Illinois’ unemployment system is broken.
There’s no better word to describe the current condition of the Illinois Department of Employment Security. On top of failing to properly classify personal information and a massive data breach, the system has simply crumbled under the crushing weight of a record number of claims since the onset of COVID-19 restrictions earlier this year.
Now, at a time when more than 14% of the state’s working population can’t find a job, claims processing is between slow and nonexistent. The agency responded to reports of people waiting hours on hold by introducing a callback request system, but the result was the same: folks desperately in need of aid idling for hours or days just hoping to speak to a person who might be able to help.

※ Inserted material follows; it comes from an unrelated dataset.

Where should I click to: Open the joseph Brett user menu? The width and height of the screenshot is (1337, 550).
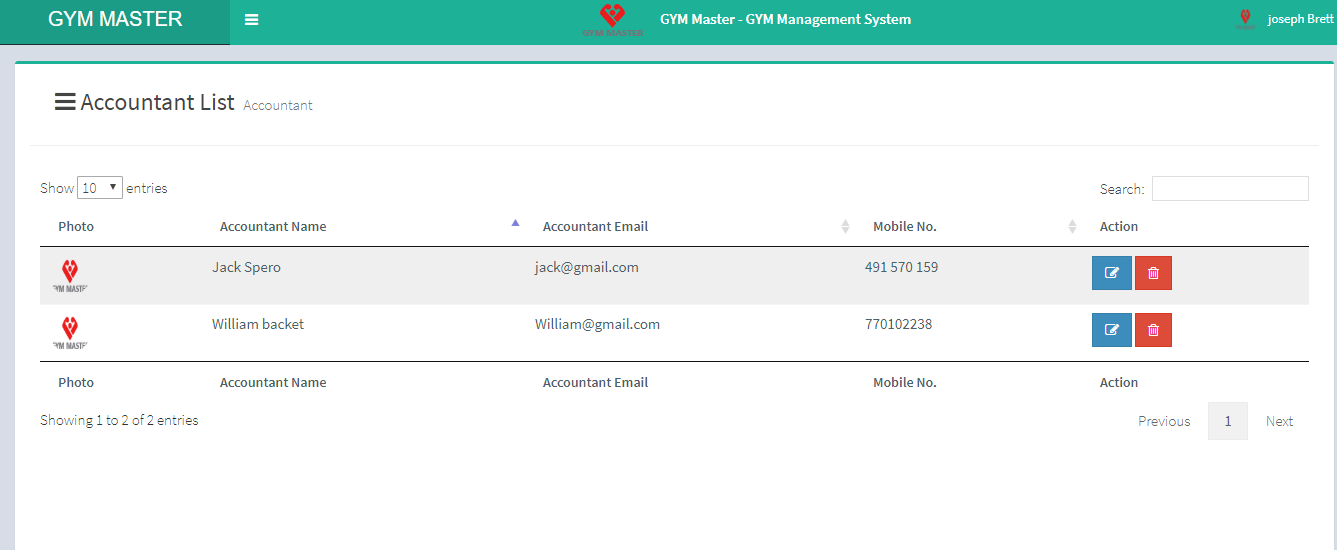(x=1299, y=19)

No state was prepared for the onslaught of unemployment claims once coronavirus began raging in mid-March, but the timing was especially bad for Illinois, which had only begun to slightly recover from several years of budget gridlock that crippled multiple state agencies. And let’s not kid ourselves: state government had been poorly managed for quite some time before the mid-2010s, as corruption, bloat, underfunding and ineffectiveness marred several different vital agencies like the transportation, family services, corrections, education and so on.
While things at IDES might have gone a little more smoothly had the federal government done more to disburse financial aid over the summer, we’re also running out of patience for getting our own house in order, especially while navigating the tricky situation of if or how students can return to school and the parents who still have jobs can report for in-person duty.
A few weeks ago Gov. JB Pritzker named Kristin Richards to be the permanent director of IDES. It’s not much after five months, but the hire is a good sign in that it should make it easier to establish the type of long-term planning and solutions made trickier under an acting director.
However, simply having a new boss is no guarantee of success. Plenty of people are still reporting problems with the system, and although the unemployment rate ticked down in the last few weeks, it’s still more than triple the same period in 2019, so simply waiting for demand to abate won’t be a solution.
The state’s taxpayers deserve more than promised fixes. We call on Pritzker and Richards to detail, as plainly as possible, the measurable goals they’re striving to hit so we can have both an understanding of the baseline standard as well as a means of holding officials accountable.
Furthermore, we suggest the governor and lawmakers evaluate all state agencies and consider how the next major disaster might tax those already shoddy systems. Simply being aware of outdated technology or procedures isn’t enough. If nothing else, coronavirus has been a clarion call to get things in order because unthinkable trouble can and may arrive.
The pandemic also has driven home the reality that states can’t rely on the federal government for help. Although Springfield has different debt constraints than Capitol Hill — and we can’t print our own money — the better prepared we are to go things alone in the long run, the more likely we’re insulated from partisan gridlock and able to provide direct services to Illinoisans in need.
IDES is broken, and it’s not alone. These agencies hopefully aren’t beyond repair, but absent significant, transparent reform, Illinoisans have no reason to be confident of brighter days ahead.